On Sun, Feb 26, 2012 at 1:11 PM, Stefan Keller <sfkeller@gmail.com> wrote:

> So to me the bottom line is, that PG already has reduced overhead at
> least for issue #2 and perhaps for #4.
> Remain issues of in-memory optimization (#2) and replication (#3)
> together with High Availability to be investigated in PG.

Yeah, the real "problem" pg has to deal with is that it writes to
disk, and expects that to provide durability, while voltdb (Mike's db
project) writes to multiple machines in memory and expects that to be
durable.  No way a disk subsystem is gonna compete with an in memory
cluster for performance.



On Sun, Feb 26, 2012 at 12:11 PM, Stefan Keller <sfkeller@gmail.com> wrote:
Thanks to all who responded so far. I got some more insights from Mike
Stonebraker himself in the USENIX talk Scott pointed to before.
I'd like to revise the four points a little bit I enumerated in my
initial question and to sort out what PG already does or could do:

1. Buffering Pool

To get rid of I/O bounds Mike proposes in-memory database structures.
He argues that it's impossible to be implemented by "old elephants"
because it would be a huge code rewrite since there is also a need to
store memory structures (instead disk oriented structures).
Now I'm still wondering why PG could'nt realize that probably in
combination with unlogged tables? I don't overview the respective code
but I think it's worthwhile to discuss even if implementation of
memory-oriented structures would be to difficult.

The reason is that the data structures assume disk-based data structures, so they are written to be efficient to look up on disk but not as efficient in memory.

Note that VoltDB is a niche product and Stonebreaker makes this pretty clear.  However, the more interesting question is what the tradeoffs are when looking at VoltDB vs Postgres-XC.
 

2. Locking

This critique obviously does'nt hold for PG since we have MVCC here already.

3. WAL logging

Here Mike proposes replication over several nodes as an alternative to
WAL which fits nicely with High Availability. PG 9 has built-in
replication but just not for unlogged tables :-<

I find it interesting that two of the four areas he identifies have to do with durability.....
 

4. Latches

This is an issue I never heard before. I found some notion of latches
in the code but I does'nt seem to be related to concurrently accessing
btree structures as Mike suggests.
So if anyone could confirm that this problem exists producing overhead
I'd be interested to hear.
Mike proposes single-threads running on many cores where each core
processes a non overlapping shard.
But he also calls for ideas to invent btrees which can be processed
concurrently with as less memory locks as possible (instead of looking
to make btrees faster).

So to me the bottom line is, that PG already has reduced overhead at
least for issue #2 and perhaps for #4.
Remain issues of in-memory optimization (#2) and replication (#3)
together with High Availability to be investigated in PG.

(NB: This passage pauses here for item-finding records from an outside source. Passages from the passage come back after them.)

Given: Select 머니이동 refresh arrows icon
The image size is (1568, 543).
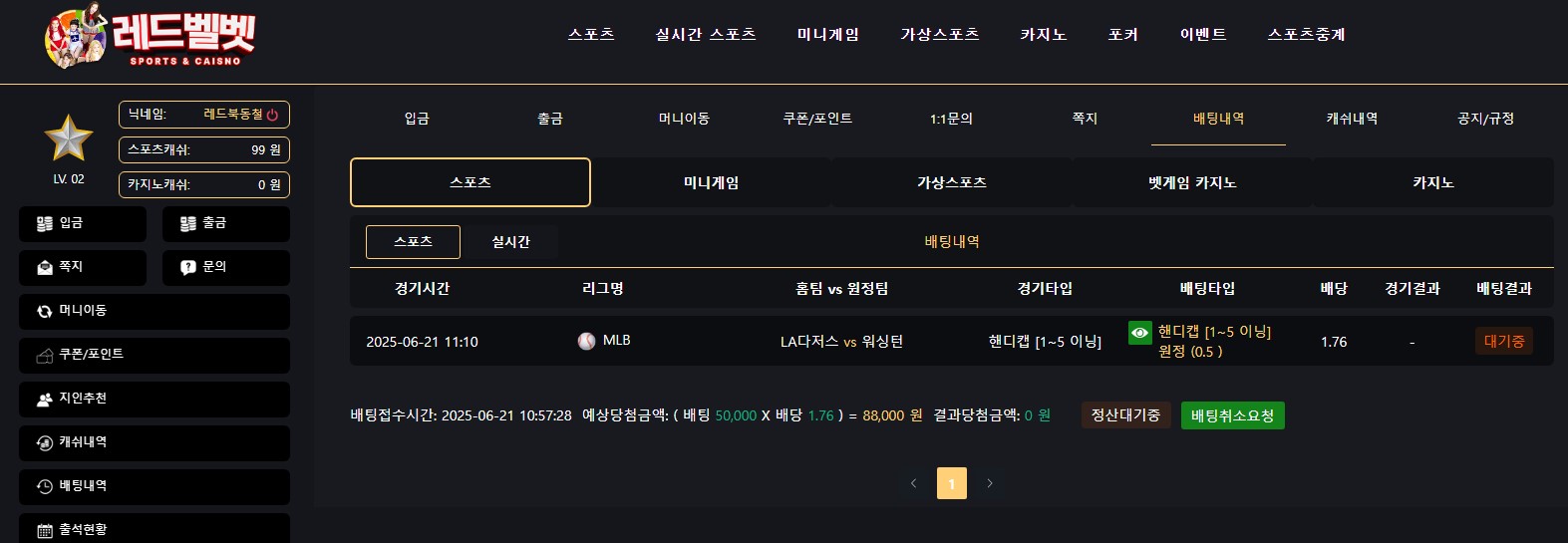Looking at the screenshot, I should 45,311.
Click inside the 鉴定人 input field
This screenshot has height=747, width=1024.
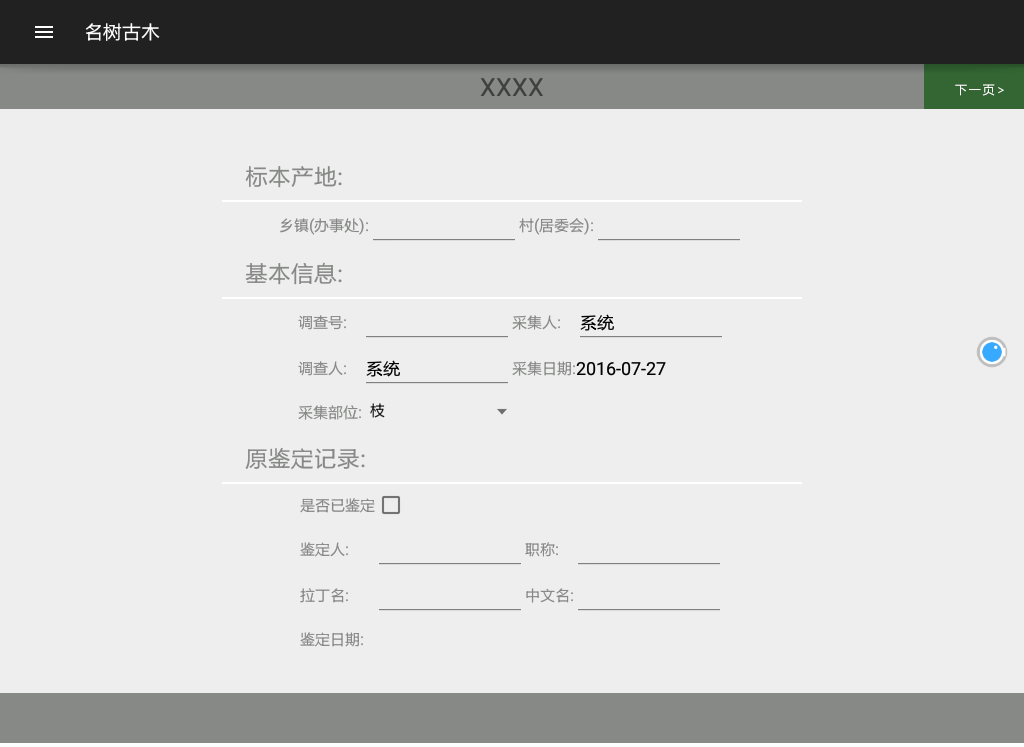pyautogui.click(x=450, y=549)
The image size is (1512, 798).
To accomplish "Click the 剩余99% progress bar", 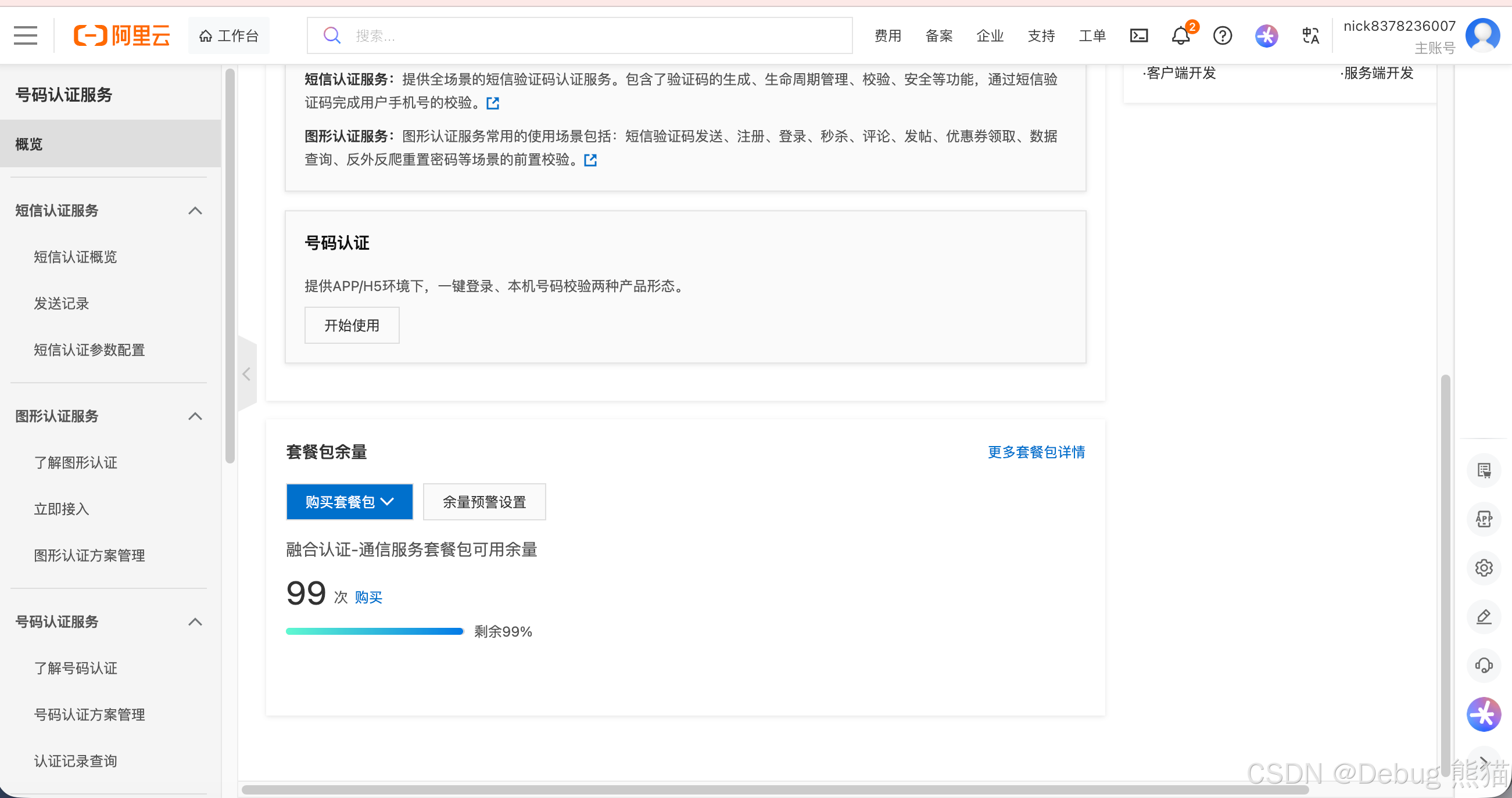I will point(374,631).
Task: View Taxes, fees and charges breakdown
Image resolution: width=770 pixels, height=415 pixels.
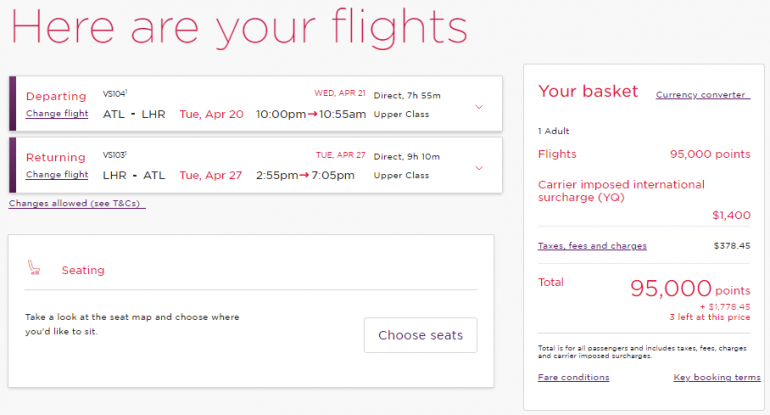Action: point(592,246)
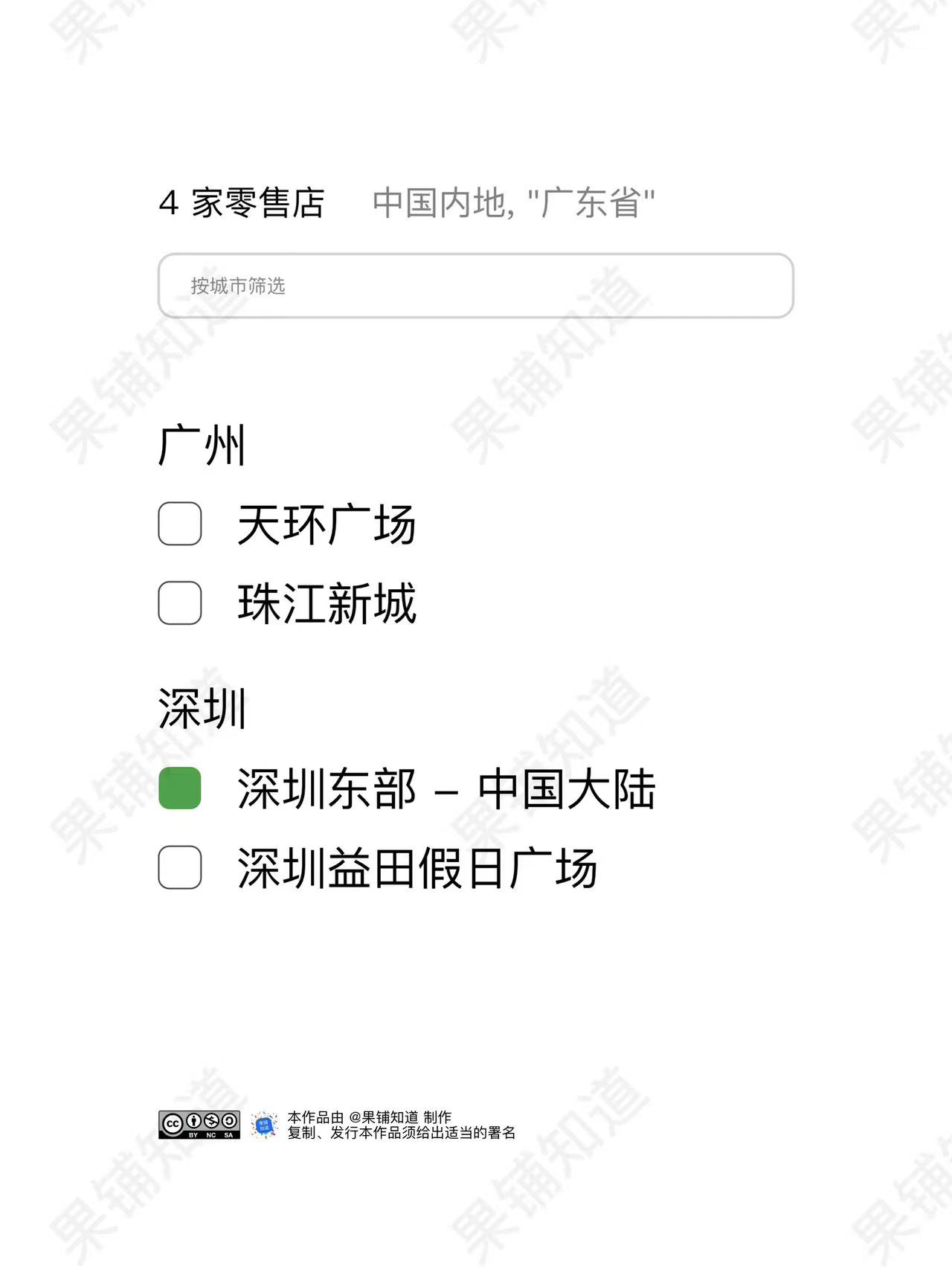
Task: Focus the 按城市筛选 filter field
Action: (x=476, y=286)
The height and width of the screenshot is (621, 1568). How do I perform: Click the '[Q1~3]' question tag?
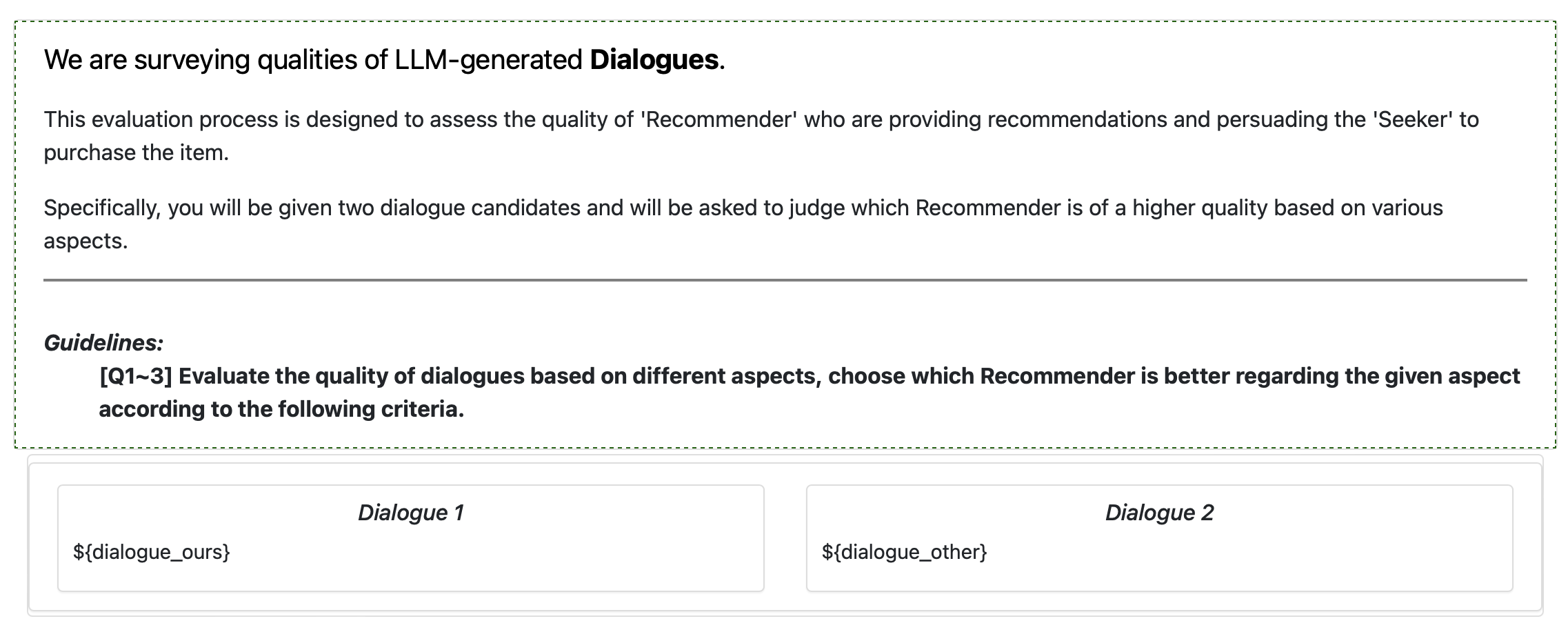pos(135,376)
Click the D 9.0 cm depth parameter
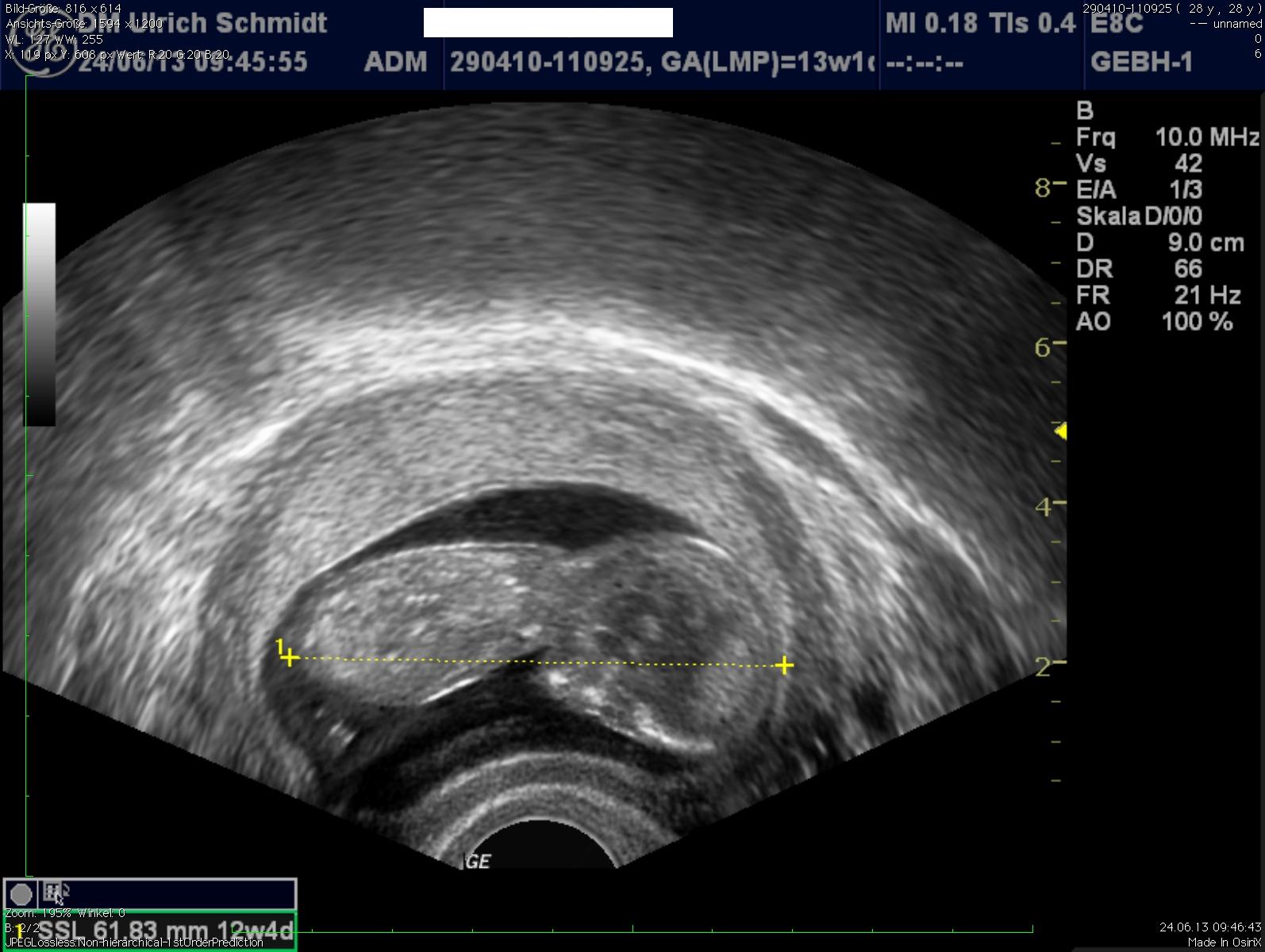The width and height of the screenshot is (1265, 952). (x=1159, y=243)
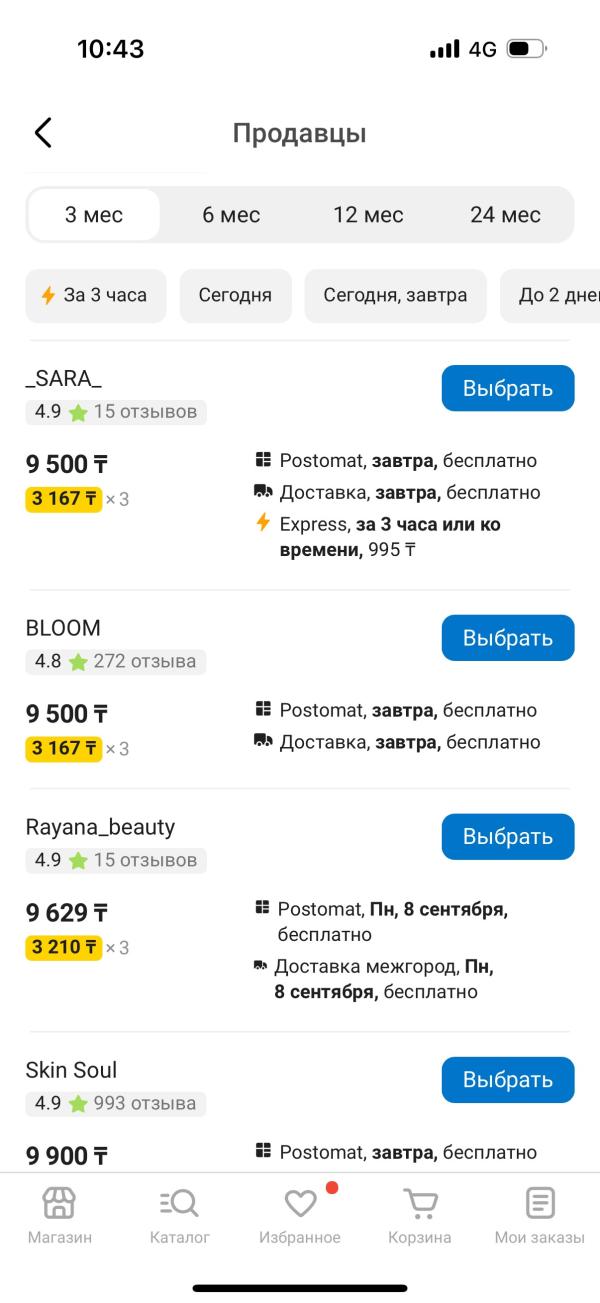Choose seller _SARA_ with Выбрать button
The height and width of the screenshot is (1303, 600).
click(508, 388)
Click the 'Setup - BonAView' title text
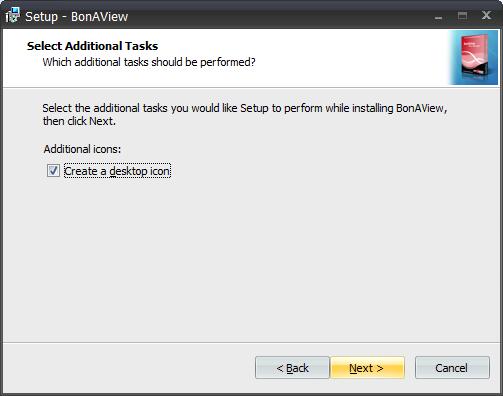The height and width of the screenshot is (396, 503). coord(77,17)
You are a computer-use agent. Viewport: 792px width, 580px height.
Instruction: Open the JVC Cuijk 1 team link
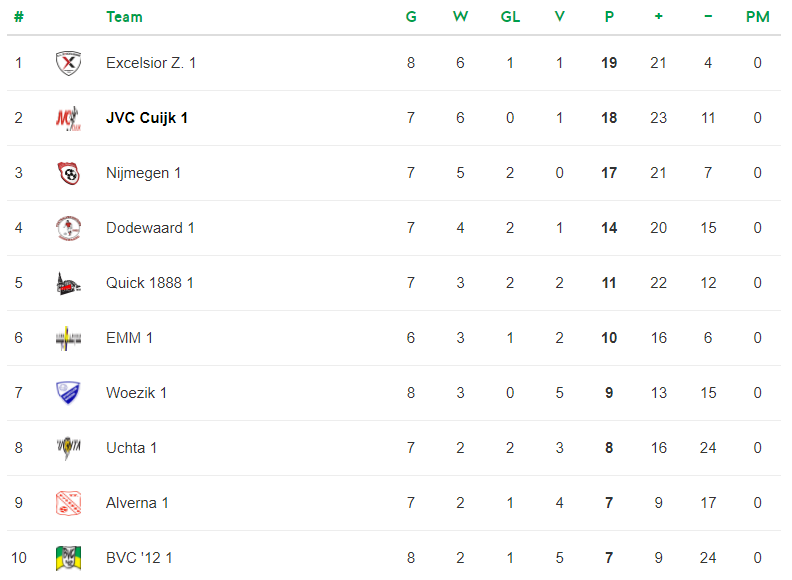point(147,118)
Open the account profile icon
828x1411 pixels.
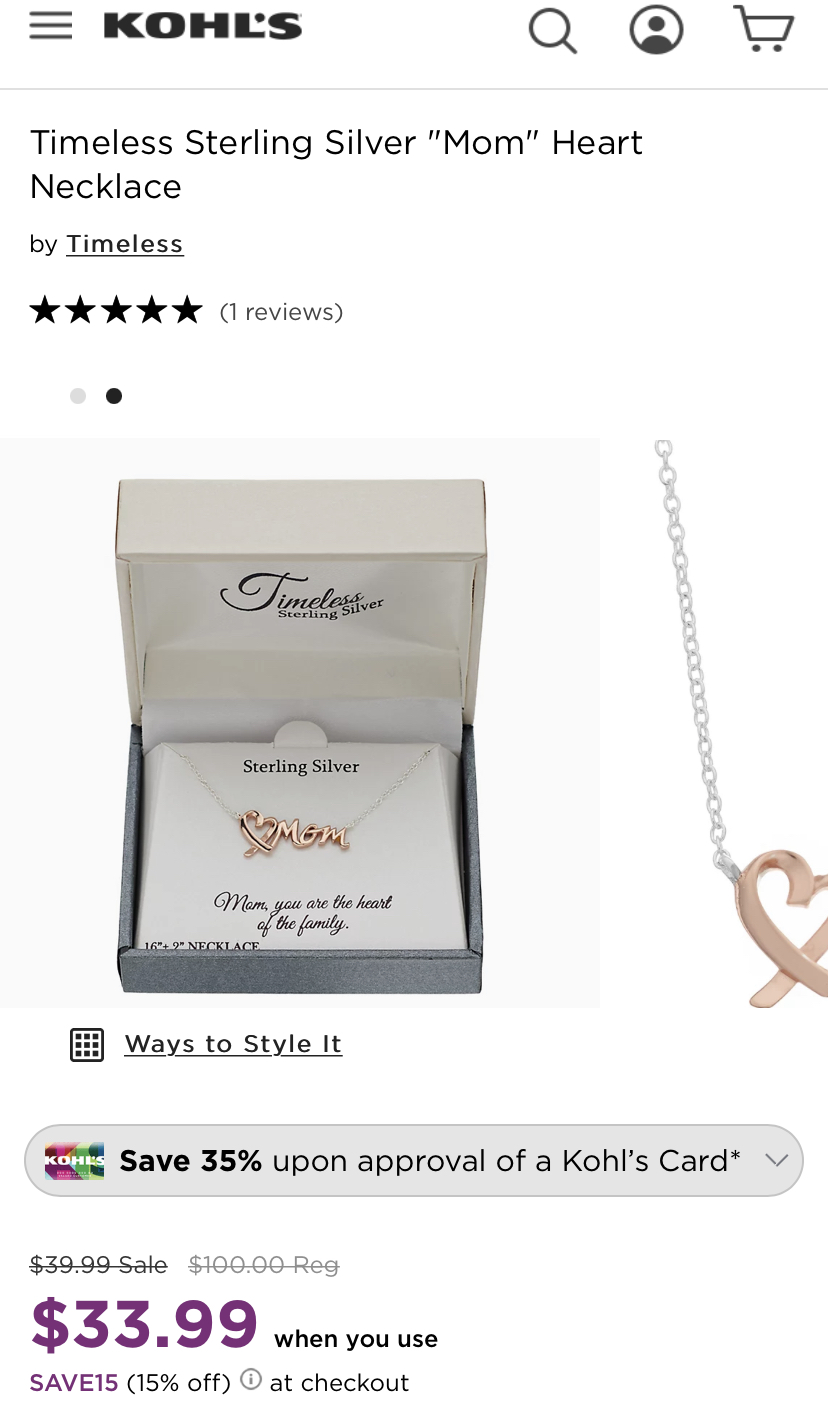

If he were looking at PostgreSQL for #4, I think that would be stuff like waiting for semaphores...  I suspect that since this work is probably really minimal and PostgreSQL is single-threaded per process, that this would be low overhead in this area.

The issue seems to be concurrent access to shared data structures, which are a problem particularly when you start looking at multithreaded backends......

Best Wishes,
Chris Travers
Hi,

2012/2/27 Chris Travers <chris.travers@gmail.com> wrote:
>> 1. Buffering Pool
>>
>> To get rid of I/O bounds Mike proposes in-memory database structures.
...
>> Now I'm still wondering why PG could'nt realize that probably in
>> combination with unlogged tables? I don't overview the respective code
>> but I think it's worthwhile to discuss even if implementation of
>> memory-oriented structures would be to difficult.
>
>
> The reason is that the data structures assume disk-based data structures, so
> they are written to be efficient to look up on disk but not as efficient in
> memory.

That means, that this could be enhanced in PG.
Is there really no research or implementation projects going on in the
direction where all table content can be hold in-memory? This could be
enhanced in many ways (besides optimized in-memory structures)
including index-only scans.

> Note that VoltDB is a niche product and Stonebreaker makes this pretty
> clear.  However, the more interesting question is what the tradeoffs are
> when looking at VoltDB vs Postgres-XC.

Ok, that's interesting too, looking at Postgres-XC (eXtensible
Cluster) is a multi-master write-scalable PostgreSQL cluster based on
shared-nothing architecture.
But I'm thinking more about enhancing PostgreSQL core.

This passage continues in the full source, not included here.